Apesar de ter ido até Boston neste texto, a reflexão que quero fazer é sobre Joinville mesmo. Ainda estamos muito longe de viver nessa sociedade paranoica como a americana (principalmente depois de 11 de setembro de 2001), mas me parece muito claro que esse medo é construído é diariamente.

Quando um vereador diz que proibir o consumo de bebidas alcoólicas em espaços públicos “será um avanço social para a cidade” o medo de viver em sociedade é construído. Se uma proibição como essa for um avanço, eu tenho medo do que pode ser o retrocesso. E não se trata aqui de defender o próprio direito de beber, pois eu não lembro de ter feito isso em local público. Trata-se de entender que leis como essa inibem o encontro em público, a confraternização no parque, o uso da praça e da própria calçada. É a lógica de empurrar as pessoas para dentro de casa, onde não conversam, não questionam, não protestam. Vivem como indivíduos, e não como coletivos.

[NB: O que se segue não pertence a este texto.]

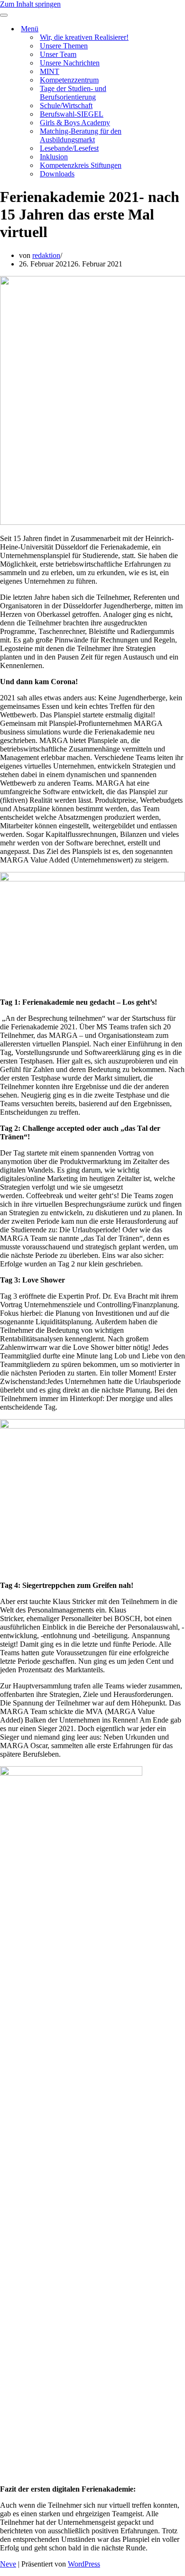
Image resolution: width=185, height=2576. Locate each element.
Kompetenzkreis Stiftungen (80, 165)
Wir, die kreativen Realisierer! (84, 37)
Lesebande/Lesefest (69, 148)
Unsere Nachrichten (70, 63)
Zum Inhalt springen (30, 4)
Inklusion (54, 157)
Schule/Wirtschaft (66, 105)
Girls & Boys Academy (75, 123)
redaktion (46, 255)
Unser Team (58, 54)
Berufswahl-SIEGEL (71, 114)
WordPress (84, 2564)
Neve (8, 2564)
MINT (49, 71)
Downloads (57, 174)
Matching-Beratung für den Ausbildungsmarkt (80, 135)
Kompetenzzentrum (69, 80)
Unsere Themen (64, 46)
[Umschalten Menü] (166, 29)
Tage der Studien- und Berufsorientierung (73, 92)
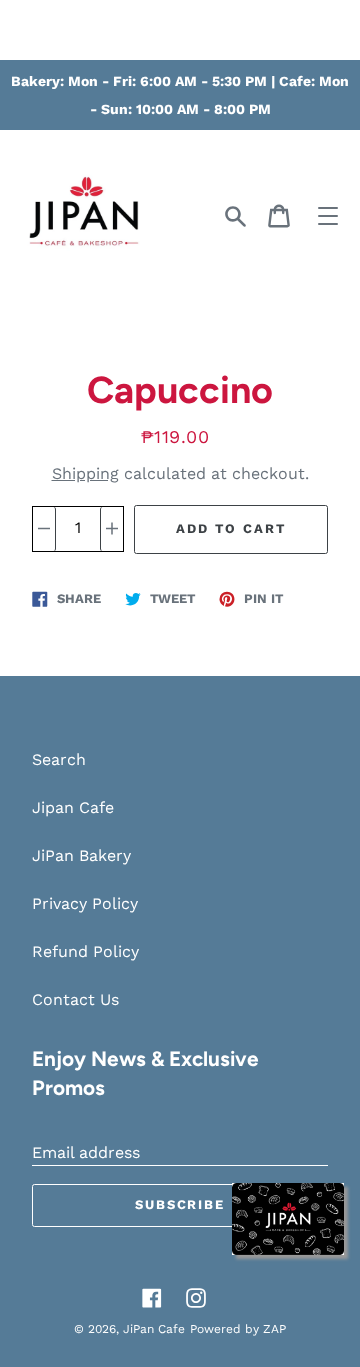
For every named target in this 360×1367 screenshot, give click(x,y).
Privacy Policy (85, 903)
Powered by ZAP (238, 1329)
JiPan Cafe (154, 1329)
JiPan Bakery (81, 855)
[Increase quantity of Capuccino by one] (111, 529)
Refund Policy (85, 951)
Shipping (85, 473)
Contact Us (75, 999)
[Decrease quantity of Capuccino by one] (44, 529)
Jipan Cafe (73, 807)
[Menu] (328, 216)
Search (59, 759)
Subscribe (180, 1204)
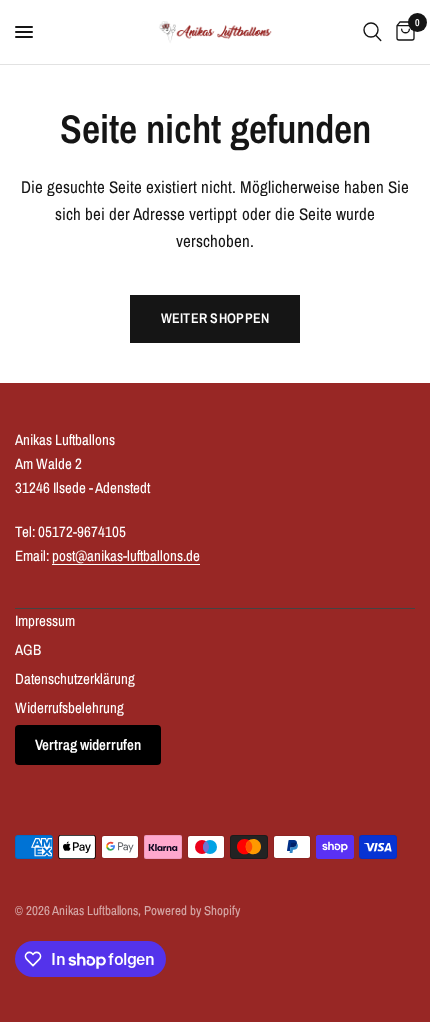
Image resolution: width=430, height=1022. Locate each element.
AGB (28, 649)
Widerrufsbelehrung (69, 707)
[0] (402, 32)
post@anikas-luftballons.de (126, 555)
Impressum (45, 620)
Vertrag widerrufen (88, 744)
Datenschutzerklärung (75, 678)
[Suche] (372, 32)
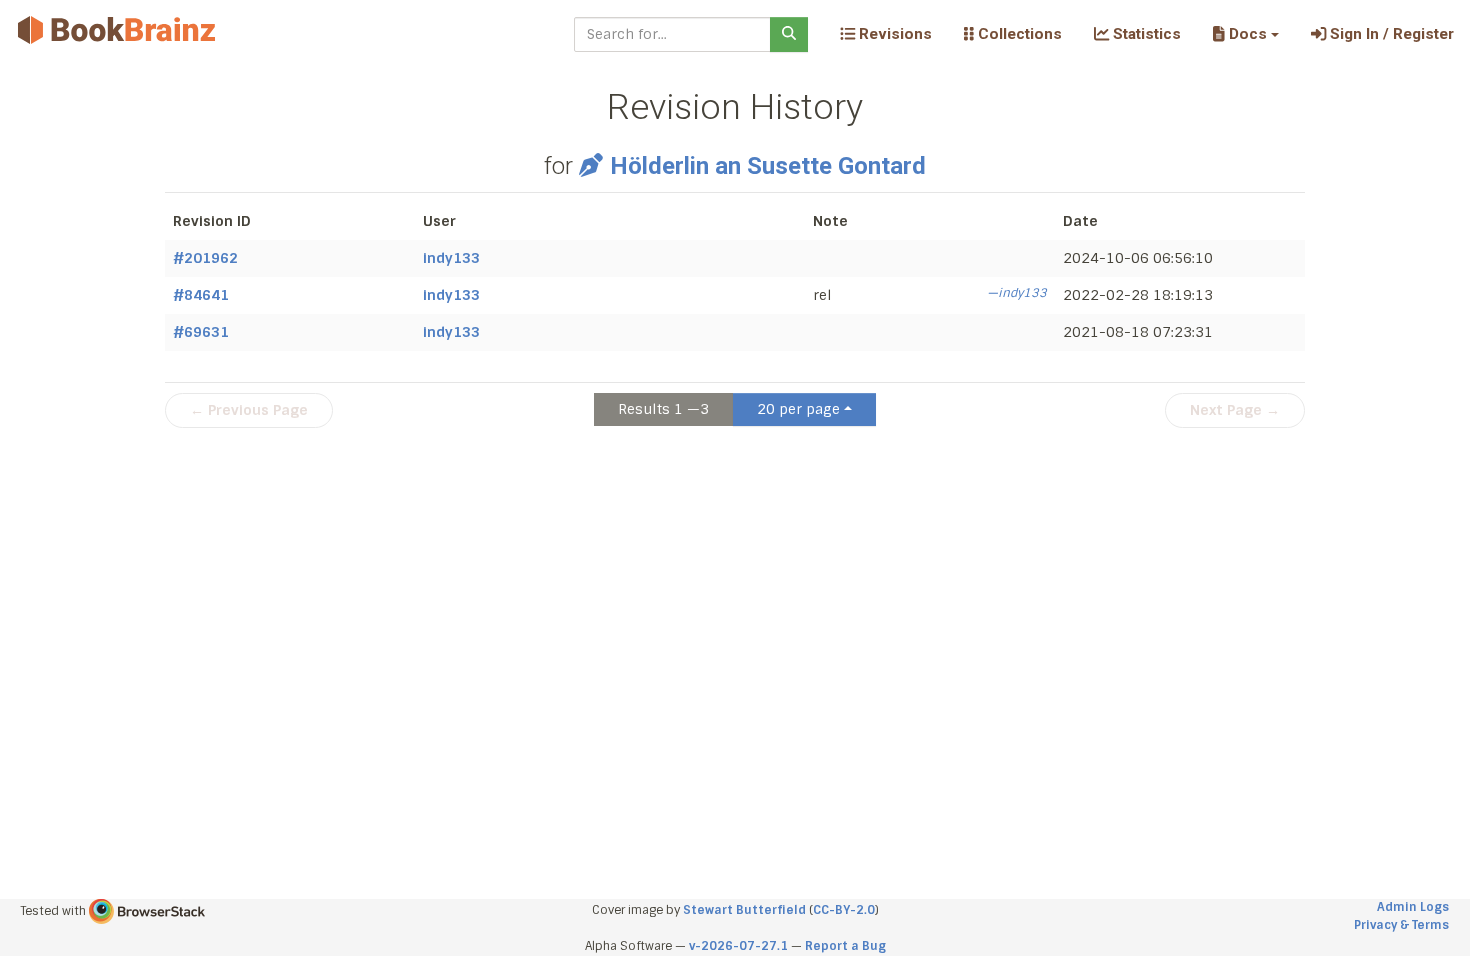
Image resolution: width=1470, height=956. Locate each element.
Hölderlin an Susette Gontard (768, 166)
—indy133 (1017, 293)
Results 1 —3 (663, 409)
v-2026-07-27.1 (738, 946)
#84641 (201, 295)
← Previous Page (249, 410)
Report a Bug (845, 946)
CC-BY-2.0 (844, 910)
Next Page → (1235, 410)
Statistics (1145, 34)
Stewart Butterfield (744, 910)
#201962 (205, 258)
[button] (1245, 34)
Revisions (893, 34)
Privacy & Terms (1401, 925)
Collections (1018, 34)
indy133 (451, 258)
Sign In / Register (1390, 34)
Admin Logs (1413, 907)
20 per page (798, 409)
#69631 (201, 332)
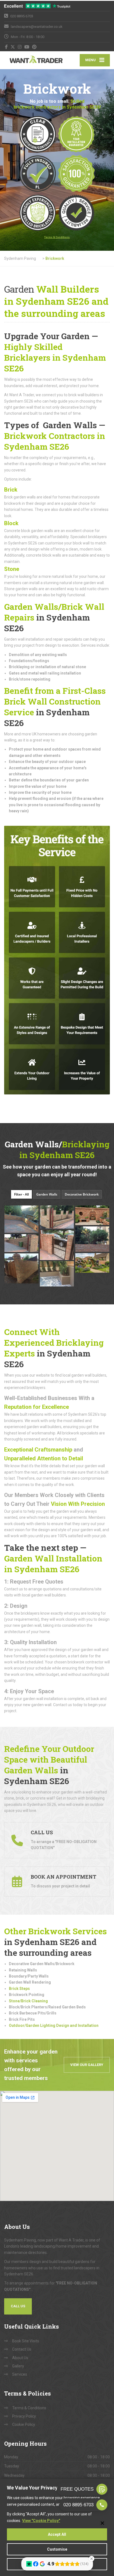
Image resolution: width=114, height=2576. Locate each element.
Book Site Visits (25, 2341)
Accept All (57, 2534)
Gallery (18, 2366)
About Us (20, 2358)
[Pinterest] (34, 47)
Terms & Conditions (29, 2408)
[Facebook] (6, 47)
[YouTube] (27, 47)
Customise (57, 2549)
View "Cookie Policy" (41, 2520)
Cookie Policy (23, 2424)
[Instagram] (20, 47)
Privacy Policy (24, 2416)
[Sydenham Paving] (30, 60)
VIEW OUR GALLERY (86, 2065)
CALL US (18, 2306)
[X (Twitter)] (13, 47)
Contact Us (21, 2349)
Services (19, 2374)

Sem contar, claro, do papel de “higienização” da cidade, desejado por muitos. Resolver o problema do mendigo ninguém, mas expulsá-lo para longe da vista interessa muito aos moradores do centro e dos bairros nobres (vocês não gostam do termo elite, né?).  E interessa, principalmente, ao mercado imobiliário, que precisa vender essa cidade "limpa".

Muros cada vez mais altos, câmeras de vigilância em todo lugar, violência na mídia, violência no trânsito, guarda municipal, blitzes surpresas da PM, proposta de redução da maioridade penal, abandono dos espaços públicos... São coisas como essas que vão, aos poucos, formando uma sociedade cada vez mais amedrontada. Gente que vive cada vez mais dentro de casa ou dentro do shopping (o local seguro por excelência, onde você pode comprar, comprar e comprar mais), que vive como indivíduo e não como coletivo.

Apesar disso tudo há muita gente na direção contrária. Mas essa é uma luta política e é preciso acordar para a vida e não aceitar tudo que nos é imposto pelo governo e pela mídia. Ou daqui estaremos todos trancafiados dentro de casa e aceitando tudo que o governo fala e a TV reproduz, como a história lá do começo do texto.

P.S.: Na semana passada eu reclamei das luzes apagadas do Parque da Cidade. A comunidade também reclamou bastante. Soube que houve esforço de alguns setores da Prefeitura para ligar novamente. Ontem as luzes estavam acesas, permitindo que a população pudesse usar o espaço. Obrigado e parabéns ao pessoal do governo que está atento e disposto a trabalhar por uma cidade melhor.